• **About this task**:
In the records below, find each line with the word "Focus" and copy it.

• **Given records**:
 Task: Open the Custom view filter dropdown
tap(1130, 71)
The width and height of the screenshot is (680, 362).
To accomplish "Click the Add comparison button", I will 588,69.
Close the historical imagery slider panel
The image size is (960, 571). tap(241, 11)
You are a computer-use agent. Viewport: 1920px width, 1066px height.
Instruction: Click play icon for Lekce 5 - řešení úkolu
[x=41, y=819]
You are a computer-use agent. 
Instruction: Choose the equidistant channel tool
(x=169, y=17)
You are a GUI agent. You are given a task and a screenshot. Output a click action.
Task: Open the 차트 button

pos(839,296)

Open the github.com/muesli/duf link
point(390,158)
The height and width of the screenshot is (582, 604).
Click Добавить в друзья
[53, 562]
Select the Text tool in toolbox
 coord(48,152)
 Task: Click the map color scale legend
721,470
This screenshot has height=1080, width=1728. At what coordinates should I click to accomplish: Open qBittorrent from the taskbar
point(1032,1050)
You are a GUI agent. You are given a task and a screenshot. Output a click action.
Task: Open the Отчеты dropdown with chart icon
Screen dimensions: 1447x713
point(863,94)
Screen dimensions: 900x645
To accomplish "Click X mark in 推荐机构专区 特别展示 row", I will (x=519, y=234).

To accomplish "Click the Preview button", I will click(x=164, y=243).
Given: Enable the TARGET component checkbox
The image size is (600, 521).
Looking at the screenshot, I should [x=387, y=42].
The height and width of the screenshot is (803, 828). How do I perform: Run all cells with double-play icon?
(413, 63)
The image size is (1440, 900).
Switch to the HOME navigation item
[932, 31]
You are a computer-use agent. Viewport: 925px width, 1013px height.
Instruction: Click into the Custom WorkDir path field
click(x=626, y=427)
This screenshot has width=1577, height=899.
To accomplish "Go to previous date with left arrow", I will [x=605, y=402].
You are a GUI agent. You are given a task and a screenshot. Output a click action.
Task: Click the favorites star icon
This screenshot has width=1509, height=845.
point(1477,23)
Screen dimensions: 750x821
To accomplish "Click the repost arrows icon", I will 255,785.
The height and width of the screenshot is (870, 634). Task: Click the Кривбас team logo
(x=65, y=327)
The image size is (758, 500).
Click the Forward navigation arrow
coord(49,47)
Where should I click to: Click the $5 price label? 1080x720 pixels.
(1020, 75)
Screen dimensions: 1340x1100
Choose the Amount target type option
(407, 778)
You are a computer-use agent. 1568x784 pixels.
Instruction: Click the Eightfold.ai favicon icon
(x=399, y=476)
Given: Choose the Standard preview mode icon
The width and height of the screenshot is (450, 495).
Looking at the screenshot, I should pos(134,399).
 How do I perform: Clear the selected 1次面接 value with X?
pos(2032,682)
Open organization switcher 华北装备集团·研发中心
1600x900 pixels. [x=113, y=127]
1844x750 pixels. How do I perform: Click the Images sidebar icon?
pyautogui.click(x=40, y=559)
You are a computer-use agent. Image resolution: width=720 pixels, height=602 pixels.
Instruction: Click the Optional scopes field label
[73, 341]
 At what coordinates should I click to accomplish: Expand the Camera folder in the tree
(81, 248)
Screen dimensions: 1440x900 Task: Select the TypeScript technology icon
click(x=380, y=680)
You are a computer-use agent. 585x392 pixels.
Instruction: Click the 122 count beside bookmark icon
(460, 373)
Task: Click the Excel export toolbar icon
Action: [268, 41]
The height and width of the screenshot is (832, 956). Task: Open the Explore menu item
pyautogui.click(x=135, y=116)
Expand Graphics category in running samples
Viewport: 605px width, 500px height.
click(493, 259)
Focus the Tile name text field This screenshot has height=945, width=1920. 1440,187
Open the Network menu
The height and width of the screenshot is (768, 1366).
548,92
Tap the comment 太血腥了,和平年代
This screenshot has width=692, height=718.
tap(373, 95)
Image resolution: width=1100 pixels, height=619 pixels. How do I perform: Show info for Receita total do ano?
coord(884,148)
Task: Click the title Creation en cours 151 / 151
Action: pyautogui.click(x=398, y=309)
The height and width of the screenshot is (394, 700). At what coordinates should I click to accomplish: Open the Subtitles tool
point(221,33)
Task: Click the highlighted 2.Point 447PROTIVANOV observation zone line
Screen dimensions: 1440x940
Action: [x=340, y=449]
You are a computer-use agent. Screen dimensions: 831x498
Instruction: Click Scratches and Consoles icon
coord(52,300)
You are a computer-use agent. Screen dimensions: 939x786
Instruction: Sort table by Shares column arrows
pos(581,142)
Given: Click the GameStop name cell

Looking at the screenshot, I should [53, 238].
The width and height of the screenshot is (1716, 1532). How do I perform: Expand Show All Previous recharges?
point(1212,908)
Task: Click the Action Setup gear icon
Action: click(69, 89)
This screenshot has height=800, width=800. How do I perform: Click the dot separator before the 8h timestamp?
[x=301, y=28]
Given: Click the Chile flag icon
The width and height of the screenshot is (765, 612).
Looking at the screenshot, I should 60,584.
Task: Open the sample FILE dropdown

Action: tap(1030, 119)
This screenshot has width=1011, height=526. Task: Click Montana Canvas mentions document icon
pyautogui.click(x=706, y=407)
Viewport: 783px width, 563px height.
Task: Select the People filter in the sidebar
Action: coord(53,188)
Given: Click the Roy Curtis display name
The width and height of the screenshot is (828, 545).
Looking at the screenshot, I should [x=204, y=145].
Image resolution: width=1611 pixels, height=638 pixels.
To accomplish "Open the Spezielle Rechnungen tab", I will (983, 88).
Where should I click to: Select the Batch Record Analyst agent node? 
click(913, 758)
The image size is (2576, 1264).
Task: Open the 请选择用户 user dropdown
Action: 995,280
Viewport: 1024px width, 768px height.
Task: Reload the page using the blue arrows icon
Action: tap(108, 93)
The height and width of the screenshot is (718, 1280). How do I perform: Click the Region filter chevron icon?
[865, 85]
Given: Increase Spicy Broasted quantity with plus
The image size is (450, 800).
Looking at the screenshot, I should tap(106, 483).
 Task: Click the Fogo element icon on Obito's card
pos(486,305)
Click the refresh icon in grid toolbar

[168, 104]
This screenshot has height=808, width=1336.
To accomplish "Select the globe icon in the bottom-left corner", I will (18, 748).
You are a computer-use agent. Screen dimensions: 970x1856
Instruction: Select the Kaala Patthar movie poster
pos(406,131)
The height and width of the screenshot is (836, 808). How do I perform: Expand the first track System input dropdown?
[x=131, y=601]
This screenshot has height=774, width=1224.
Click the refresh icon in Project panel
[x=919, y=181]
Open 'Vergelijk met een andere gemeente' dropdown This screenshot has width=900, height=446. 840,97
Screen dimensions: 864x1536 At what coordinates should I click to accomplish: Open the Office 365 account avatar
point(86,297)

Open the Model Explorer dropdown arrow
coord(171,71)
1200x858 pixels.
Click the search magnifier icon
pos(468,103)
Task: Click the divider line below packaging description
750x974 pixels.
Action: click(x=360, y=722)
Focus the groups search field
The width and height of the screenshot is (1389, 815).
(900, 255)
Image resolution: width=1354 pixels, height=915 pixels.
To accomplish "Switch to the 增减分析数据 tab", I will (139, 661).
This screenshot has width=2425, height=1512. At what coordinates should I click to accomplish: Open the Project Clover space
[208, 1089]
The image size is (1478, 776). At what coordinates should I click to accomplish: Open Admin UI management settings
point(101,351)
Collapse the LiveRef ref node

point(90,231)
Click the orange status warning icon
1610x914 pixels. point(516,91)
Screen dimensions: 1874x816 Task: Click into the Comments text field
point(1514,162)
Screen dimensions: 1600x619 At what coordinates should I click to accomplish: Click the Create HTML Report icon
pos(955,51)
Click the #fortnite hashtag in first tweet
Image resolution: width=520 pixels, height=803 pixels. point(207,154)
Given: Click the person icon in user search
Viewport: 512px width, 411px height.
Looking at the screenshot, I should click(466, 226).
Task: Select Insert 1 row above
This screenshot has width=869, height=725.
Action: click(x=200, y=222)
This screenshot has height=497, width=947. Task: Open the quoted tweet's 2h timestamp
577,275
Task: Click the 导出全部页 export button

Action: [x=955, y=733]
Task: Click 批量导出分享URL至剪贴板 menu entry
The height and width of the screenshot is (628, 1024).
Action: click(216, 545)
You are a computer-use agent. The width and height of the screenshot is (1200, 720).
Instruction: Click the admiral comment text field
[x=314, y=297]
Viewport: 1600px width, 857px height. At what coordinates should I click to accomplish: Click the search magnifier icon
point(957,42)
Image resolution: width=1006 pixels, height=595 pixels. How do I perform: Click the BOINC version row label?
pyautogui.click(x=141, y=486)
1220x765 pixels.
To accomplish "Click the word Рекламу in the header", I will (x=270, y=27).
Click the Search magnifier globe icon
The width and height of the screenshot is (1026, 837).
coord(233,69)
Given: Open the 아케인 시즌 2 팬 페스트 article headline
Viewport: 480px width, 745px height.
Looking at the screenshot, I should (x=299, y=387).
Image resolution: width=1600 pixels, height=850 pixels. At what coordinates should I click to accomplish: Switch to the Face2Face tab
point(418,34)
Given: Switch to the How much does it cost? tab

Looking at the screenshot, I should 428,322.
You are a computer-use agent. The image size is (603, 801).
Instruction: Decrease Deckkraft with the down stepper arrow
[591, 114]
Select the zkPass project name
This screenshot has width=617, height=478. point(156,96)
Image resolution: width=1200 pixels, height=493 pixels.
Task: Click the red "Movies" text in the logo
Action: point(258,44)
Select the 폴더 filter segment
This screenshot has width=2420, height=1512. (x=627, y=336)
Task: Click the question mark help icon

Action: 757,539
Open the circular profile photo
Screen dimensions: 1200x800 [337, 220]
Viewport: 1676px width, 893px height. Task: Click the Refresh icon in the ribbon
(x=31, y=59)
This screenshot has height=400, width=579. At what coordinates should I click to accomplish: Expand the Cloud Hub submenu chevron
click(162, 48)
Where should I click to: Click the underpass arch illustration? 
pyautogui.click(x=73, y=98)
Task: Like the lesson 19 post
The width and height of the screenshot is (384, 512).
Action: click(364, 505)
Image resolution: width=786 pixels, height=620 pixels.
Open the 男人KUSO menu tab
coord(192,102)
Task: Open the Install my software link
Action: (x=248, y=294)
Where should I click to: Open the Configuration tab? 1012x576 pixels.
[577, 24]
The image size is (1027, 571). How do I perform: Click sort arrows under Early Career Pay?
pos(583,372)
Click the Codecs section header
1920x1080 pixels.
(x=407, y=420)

• **Output of the exercise**:
Focus the Tile name text field This screenshot has height=945, width=1920. 1440,187
Focus the groups search field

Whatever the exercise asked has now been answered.